Syria 'has some explaining to do'

By Jonathan Marcus
Diplomatic correspondent, BBC News

"There are three kinds of lies: lies, damned lies, and statistics."

This saying, attributed to the Victorian British Prime Minister
Benjamin Disraeli, could be updated for our own times. One could speak
of "lies, damned lies and satellite images".

Pictures from the "all-seeing" eyes in space have become an often-used
tool, at least for those governments that have access to them, when
trying to convince public opinion of the need, say, for military action.

Think back to the briefing by the then US Secretary of State Colin
Powell at the United Nations in February 2003 when he marshalled an
impressive array of satellite images, communications intercepts and
other intelligence data to make the case that Saddam Hussein's Iraq
still maintained active weapons of mass destruction programmes.

The only problem was that he was wrong. Whatever the satellite images
may have shown at the time that they were taken, the overall case did
not stand up in the wake of the invasion of Iraq.

So caution is the watchword when anyone uses satellite imagery to prove
a case. Such pictures are nothing more than a snap-shot in time,
requiring careful and expert analysis.

Of course, once only powerful governments like those in the US and
Russia had access to such imagery. Today, high-powered satellites are
much more common.

Many more governments have access to them, and a significant commercial
sector has also developed that is producing imagery for a range of
functions: charting land use, agricultural surveys and so on.
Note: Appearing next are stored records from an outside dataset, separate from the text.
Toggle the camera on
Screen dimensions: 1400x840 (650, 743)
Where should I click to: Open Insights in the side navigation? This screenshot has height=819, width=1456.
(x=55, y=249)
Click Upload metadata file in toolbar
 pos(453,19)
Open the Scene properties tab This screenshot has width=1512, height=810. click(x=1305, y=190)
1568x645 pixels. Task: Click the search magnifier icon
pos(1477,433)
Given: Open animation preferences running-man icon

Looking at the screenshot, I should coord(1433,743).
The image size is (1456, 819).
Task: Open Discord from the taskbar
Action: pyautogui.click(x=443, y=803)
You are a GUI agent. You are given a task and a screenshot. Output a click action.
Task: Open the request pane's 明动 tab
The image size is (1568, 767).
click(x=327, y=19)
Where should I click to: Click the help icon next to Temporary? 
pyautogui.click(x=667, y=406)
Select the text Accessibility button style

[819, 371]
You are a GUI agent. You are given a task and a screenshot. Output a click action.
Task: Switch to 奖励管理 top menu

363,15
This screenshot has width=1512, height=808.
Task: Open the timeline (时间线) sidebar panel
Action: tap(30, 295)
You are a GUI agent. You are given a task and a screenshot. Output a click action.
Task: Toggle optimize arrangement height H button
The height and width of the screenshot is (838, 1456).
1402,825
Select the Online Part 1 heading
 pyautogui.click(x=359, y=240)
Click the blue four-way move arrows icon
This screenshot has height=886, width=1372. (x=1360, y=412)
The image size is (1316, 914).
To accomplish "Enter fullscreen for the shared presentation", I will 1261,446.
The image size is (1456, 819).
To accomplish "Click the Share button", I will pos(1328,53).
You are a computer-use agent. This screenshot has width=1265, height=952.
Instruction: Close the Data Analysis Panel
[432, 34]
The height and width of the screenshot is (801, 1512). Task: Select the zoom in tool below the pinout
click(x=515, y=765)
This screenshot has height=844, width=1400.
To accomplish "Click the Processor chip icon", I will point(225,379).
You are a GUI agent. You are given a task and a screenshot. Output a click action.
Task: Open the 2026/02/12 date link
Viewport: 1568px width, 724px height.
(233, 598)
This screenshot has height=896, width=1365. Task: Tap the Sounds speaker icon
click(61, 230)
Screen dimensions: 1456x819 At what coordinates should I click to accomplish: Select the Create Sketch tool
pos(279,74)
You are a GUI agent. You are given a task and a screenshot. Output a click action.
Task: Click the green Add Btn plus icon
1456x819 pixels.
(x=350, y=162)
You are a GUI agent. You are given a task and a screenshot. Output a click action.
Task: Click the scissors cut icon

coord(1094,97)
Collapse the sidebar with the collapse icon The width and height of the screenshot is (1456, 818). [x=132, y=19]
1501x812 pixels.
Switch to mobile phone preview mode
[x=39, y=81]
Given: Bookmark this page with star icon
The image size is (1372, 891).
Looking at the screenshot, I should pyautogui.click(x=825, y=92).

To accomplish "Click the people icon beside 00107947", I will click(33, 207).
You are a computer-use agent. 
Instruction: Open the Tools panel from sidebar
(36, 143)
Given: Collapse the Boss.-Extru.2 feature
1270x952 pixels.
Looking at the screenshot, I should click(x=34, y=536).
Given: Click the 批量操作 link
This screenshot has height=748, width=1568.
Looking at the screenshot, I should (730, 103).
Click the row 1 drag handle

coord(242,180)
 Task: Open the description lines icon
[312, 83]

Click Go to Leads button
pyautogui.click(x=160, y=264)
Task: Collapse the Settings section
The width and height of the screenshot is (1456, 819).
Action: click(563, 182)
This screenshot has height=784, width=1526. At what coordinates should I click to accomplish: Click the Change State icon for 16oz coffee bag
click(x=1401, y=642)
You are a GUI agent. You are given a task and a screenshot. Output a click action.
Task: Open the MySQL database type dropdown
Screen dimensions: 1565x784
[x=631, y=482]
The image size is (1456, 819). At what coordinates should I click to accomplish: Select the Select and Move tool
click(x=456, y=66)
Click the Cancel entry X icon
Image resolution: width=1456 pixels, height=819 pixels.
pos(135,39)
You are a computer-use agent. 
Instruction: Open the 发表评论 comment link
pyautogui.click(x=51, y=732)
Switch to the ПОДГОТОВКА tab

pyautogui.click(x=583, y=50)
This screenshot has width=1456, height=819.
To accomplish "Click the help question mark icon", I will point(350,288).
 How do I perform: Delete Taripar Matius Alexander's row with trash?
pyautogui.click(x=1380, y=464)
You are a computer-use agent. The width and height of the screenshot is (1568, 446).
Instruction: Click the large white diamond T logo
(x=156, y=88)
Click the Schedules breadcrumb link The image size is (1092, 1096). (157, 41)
But if you have the money; if you know where to look; and if you have
the expertise to analyse what you are seeing, then you too can become
in effect your own intelligence analysis centre.

Nuclear claim

This, in a small way, is what the US-based think-tank the Institute for
Science and International Security (ISIS) has set about doing.

It is independent, it is highly expert and it has focused specifically
on nuclear programmes, revealing - often with the help of commercial
satellite imagery - aspects of the nuclear programmes of countries like
Pakistan and Iran.

US sources have encouraged the press to believe that on 6 September
Israeli jets struck at a nuclear reactor that was under construction in
Syria; a reactor based upon North Korean designs.

Syria has loudly and repeatedly denied that it has any clandestine
plans to build such a facility. So what light has the ISIS imagery been
able to shed on all of this?

Its pictures of the alleged site of the Israeli air attack have
provided the most authoritative insight so far into an operation that
still remains largely shrouded in secrecy.

Suspicious clear-up

ISIS has produced two sets of pictures. The first, taken before the
Israeli raid, show a facility near the Euphrates River in north-eastern
Syria. They show what ISIS believes to have been the target of the
attack.

There is a large industrial building, of a similar size to that which
houses the North Korean gas-graphite reactor at Yongbyon. There is also
what ISIS says may be a pumping station near the bank of the river
which would be needed to provide water to cool the gas used in cooling
the reactor itself.

The evidence is slowly adding up

ISIS accepts that the images are not conclusive. The building housing
the alleged reactor is fairly nondescript and could be used for any
number of purposes.

But the second picture of the same site, which was taken some six weeks
after the Israeli attack, provides some powerful indications that this
could indeed have been the target of the operation.

The building has simply disappeared. It has been razed to the ground
and all traces of the facility, except for the pumping station, have
been removed. The site is criss-crossed with caterpillar tracks from
heavy earth-movers.

There is every indication that the Syrian authorities have moved
swiftly and dramatically to remove all evidence of what was there.

Still there is nothing conclusive, but the evidence is slowly adding
up. We still do not know for certain what the Israelis hit. We do not
know how successful their attack was. And if this was some kind of
nuclear installation we do not know how advanced it was or where the
technology and know-how came from.

But all the evidence does point to one fact. The Syrian authorities,
whatever their denials, certainly have some explaining to do.